The Florida House has passed a bill that re-works mandatory life sentences for juveniles, bringing state law closer to a ruling from the United States Supreme Court banning such sentences.
The U.S. Supreme Court ruled in 2012 that life without parole for juveniles violates the Constitution's ban against cruel and unusual punishment, leaving Florida law in need of an update.
The House passed the bill (HB 7035), sponsored by James Grant, R-Tampa, 117-0 on Tuesday. The accompanying Senate bill (SB 384) is on the calendar for Thursday.
The House bill allows for varying sentences and a judicial hearing depending on the crime.
The U.S. Supreme Court has acknowledged that juvenile brains are still developing, and they deserve an opportunity for rehabilitation.
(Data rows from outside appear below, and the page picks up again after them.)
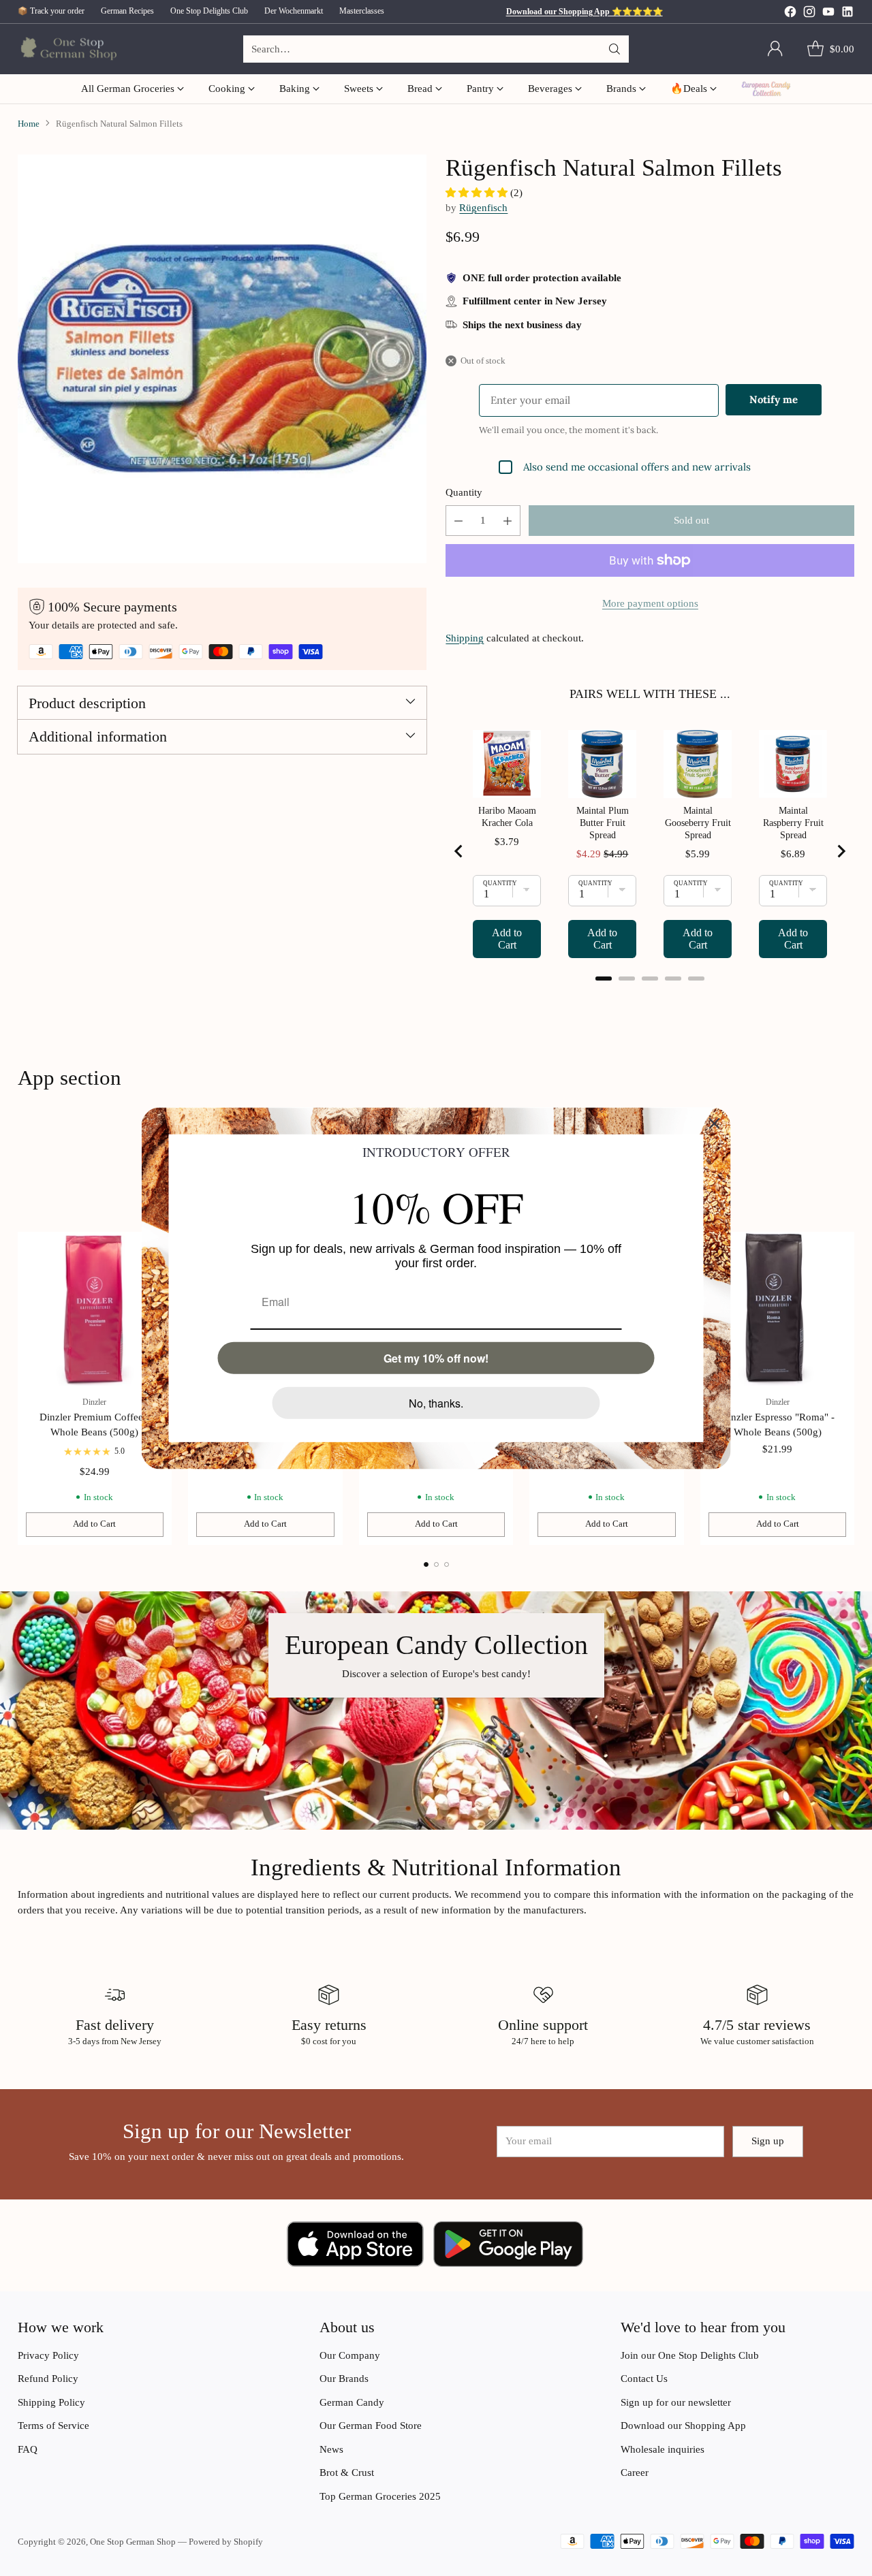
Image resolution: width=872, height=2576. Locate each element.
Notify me (773, 399)
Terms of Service (53, 2425)
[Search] (614, 49)
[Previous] (21, 1388)
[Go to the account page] (775, 49)
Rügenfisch (483, 207)
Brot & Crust (347, 2472)
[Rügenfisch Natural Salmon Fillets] (222, 359)
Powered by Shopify (226, 2542)
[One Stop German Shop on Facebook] (790, 14)
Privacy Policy (48, 2355)
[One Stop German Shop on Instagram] (809, 14)
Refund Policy (48, 2378)
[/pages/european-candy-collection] (436, 1710)
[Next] (851, 1388)
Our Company (350, 2355)
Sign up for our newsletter (676, 2402)
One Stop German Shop (133, 2542)
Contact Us (644, 2378)
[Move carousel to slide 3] (446, 1564)
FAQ (27, 2449)
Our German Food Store (371, 2425)
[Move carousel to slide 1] (426, 1564)
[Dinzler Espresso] (777, 1309)
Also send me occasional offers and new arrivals (637, 466)
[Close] (714, 1123)
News (331, 2449)
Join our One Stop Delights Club (690, 2355)
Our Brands (344, 2378)
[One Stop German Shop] (67, 49)
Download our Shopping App (683, 2425)
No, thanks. (436, 1402)
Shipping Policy (51, 2402)
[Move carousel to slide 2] (436, 1564)
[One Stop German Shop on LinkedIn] (847, 14)
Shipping (465, 638)
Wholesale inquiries (662, 2449)
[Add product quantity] (507, 520)
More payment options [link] (650, 603)
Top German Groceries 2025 (380, 2496)
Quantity (464, 492)
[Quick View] (836, 1249)
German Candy (352, 2402)
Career (635, 2472)
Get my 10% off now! (436, 1357)
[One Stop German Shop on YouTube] (828, 14)
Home (29, 123)
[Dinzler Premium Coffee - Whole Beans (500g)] (95, 1309)
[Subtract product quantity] (458, 520)
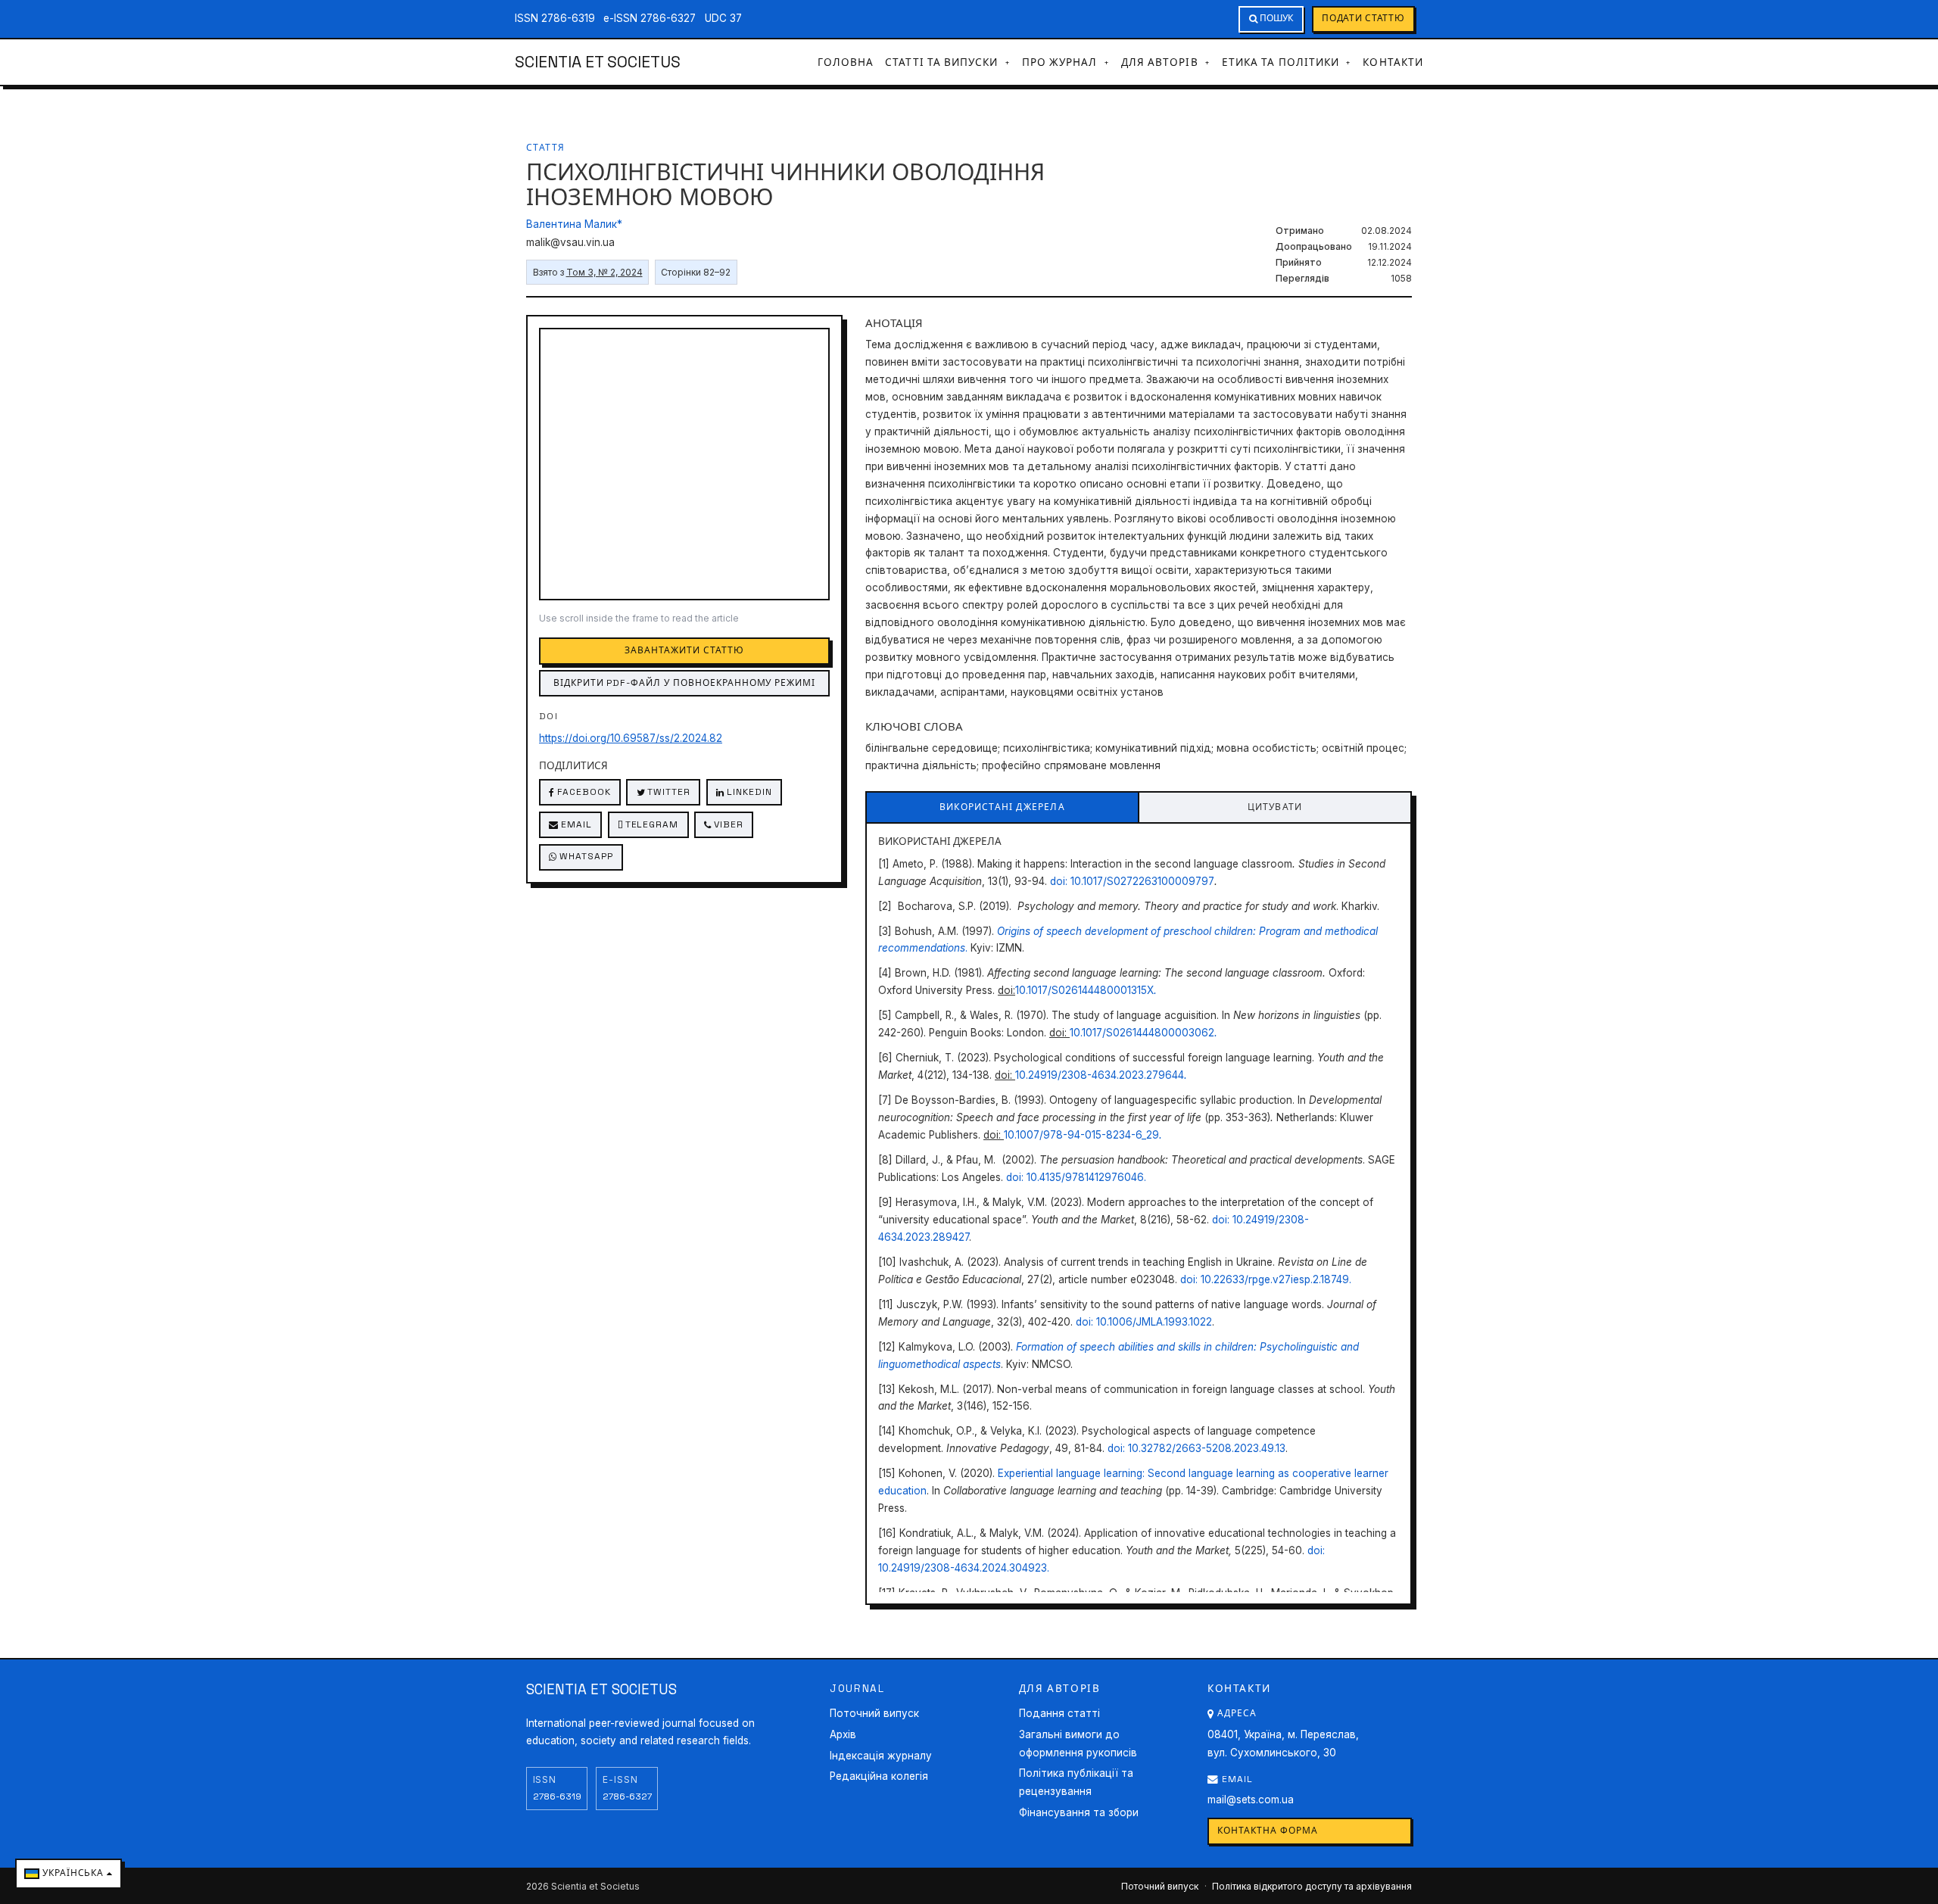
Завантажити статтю (684, 650)
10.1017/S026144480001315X (1084, 990)
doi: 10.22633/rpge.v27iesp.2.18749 (1264, 1279)
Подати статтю (1363, 18)
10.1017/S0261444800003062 (1142, 1033)
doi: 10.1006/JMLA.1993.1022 (1144, 1322)
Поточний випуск (874, 1713)
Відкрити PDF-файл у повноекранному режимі (684, 683)
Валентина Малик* (574, 224)
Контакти (1393, 62)
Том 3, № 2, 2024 (604, 272)
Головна (846, 62)
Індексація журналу (881, 1756)
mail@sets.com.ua (1250, 1799)
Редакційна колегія (879, 1776)
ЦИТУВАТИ (1275, 807)
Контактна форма (1267, 1831)
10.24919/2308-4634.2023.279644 (1099, 1075)
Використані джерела (1002, 807)
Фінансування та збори (1079, 1812)
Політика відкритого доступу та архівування (1312, 1886)
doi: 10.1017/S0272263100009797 (1132, 881)
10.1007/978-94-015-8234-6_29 (1081, 1135)
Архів (843, 1734)
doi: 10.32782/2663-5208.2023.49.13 (1196, 1448)
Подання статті (1059, 1713)
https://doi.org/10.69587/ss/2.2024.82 (630, 738)
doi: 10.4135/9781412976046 (1075, 1177)
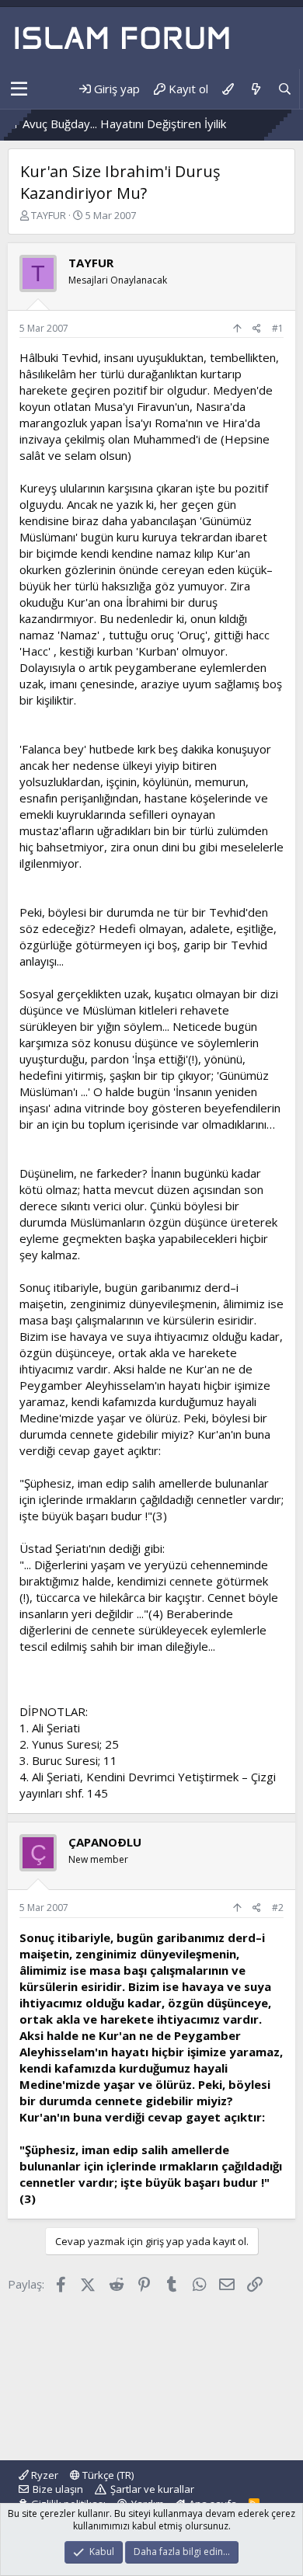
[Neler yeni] (255, 89)
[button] (19, 89)
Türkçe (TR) (107, 2475)
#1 (278, 328)
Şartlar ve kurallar (152, 2489)
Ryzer (43, 2475)
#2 (278, 1907)
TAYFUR (48, 215)
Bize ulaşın (58, 2489)
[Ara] (284, 89)
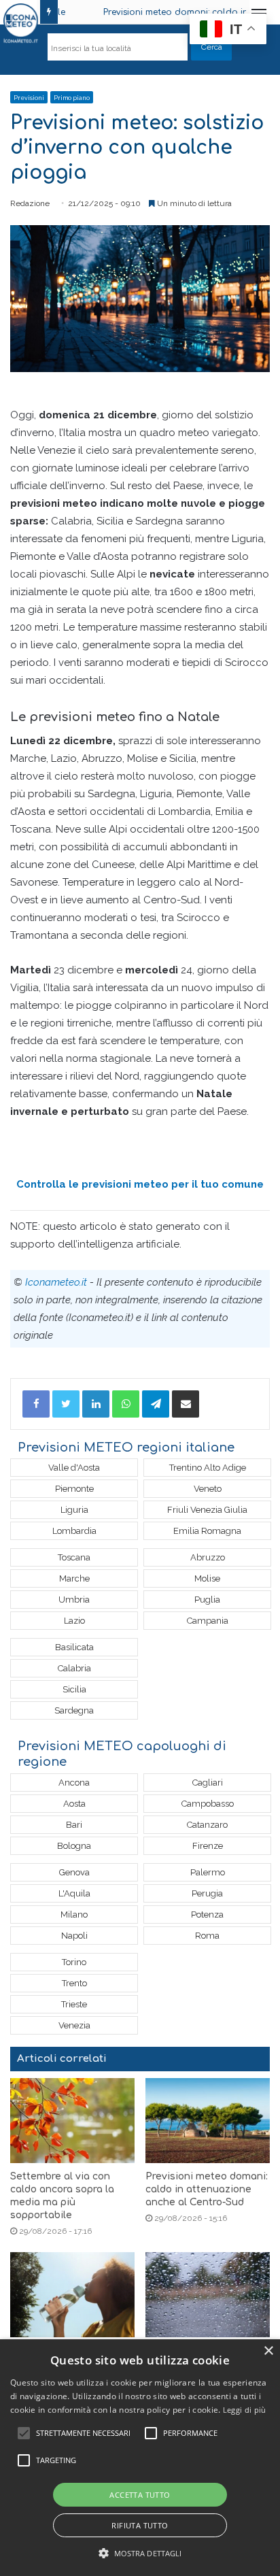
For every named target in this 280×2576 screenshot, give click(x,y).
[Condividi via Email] (185, 1404)
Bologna (74, 1846)
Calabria (74, 1668)
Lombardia (74, 1531)
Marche (74, 1578)
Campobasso (207, 1804)
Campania (207, 1621)
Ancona (74, 1782)
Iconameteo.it (56, 1282)
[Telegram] (155, 1404)
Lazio (74, 1621)
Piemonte (74, 1489)
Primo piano (72, 98)
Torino (74, 1962)
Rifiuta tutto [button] (139, 2525)
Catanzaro (207, 1825)
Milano (74, 1914)
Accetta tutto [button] (139, 2495)
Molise (207, 1578)
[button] (140, 2553)
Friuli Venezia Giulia (207, 1510)
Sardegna (74, 1710)
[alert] (140, 2457)
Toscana (74, 1557)
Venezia (74, 2025)
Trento (74, 1983)
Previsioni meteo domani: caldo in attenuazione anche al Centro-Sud (206, 2189)
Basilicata (74, 1647)
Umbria (74, 1599)
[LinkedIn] (95, 1404)
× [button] (268, 2351)
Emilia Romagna (207, 1531)
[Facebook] (36, 1404)
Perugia (207, 1893)
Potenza (207, 1914)
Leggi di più (244, 2410)
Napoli (74, 1935)
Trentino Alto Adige (207, 1467)
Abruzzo (207, 1557)
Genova (74, 1872)
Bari (74, 1825)
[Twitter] (66, 1404)
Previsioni (29, 98)
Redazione (30, 203)
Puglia (207, 1599)
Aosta (74, 1804)
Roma (207, 1935)
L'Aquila (74, 1893)
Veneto (208, 1489)
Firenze (207, 1846)
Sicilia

The bill excludes a review for murder defendants who previously committed serious crimes.
"I believe we landed in a good spot," Grant said. "If we do not get something done this year, the Supreme Court will be writing this law and we don't know what we'll get.
"I believe we've landed in a place ... that is common sense that ensures that monsters who threaten our public safety are not let out of prison, but then every juvenile sentenced is not seen somehow as a monster that we do provide a process for rehabilitation - to differentiate between those two juveniles."
Following the U.S. Supreme Court ruling, the Florida Supreme Court began hearing arguments in the case of Rebecca Falcon, who was convicted of murder and sentenced to life without parole at age 15 after a cab driver was shot in the head in 1997. She is seeking release after the U.S. Supreme Court banned life-without-parole sentences for those who were under age 18 when the crime was committed.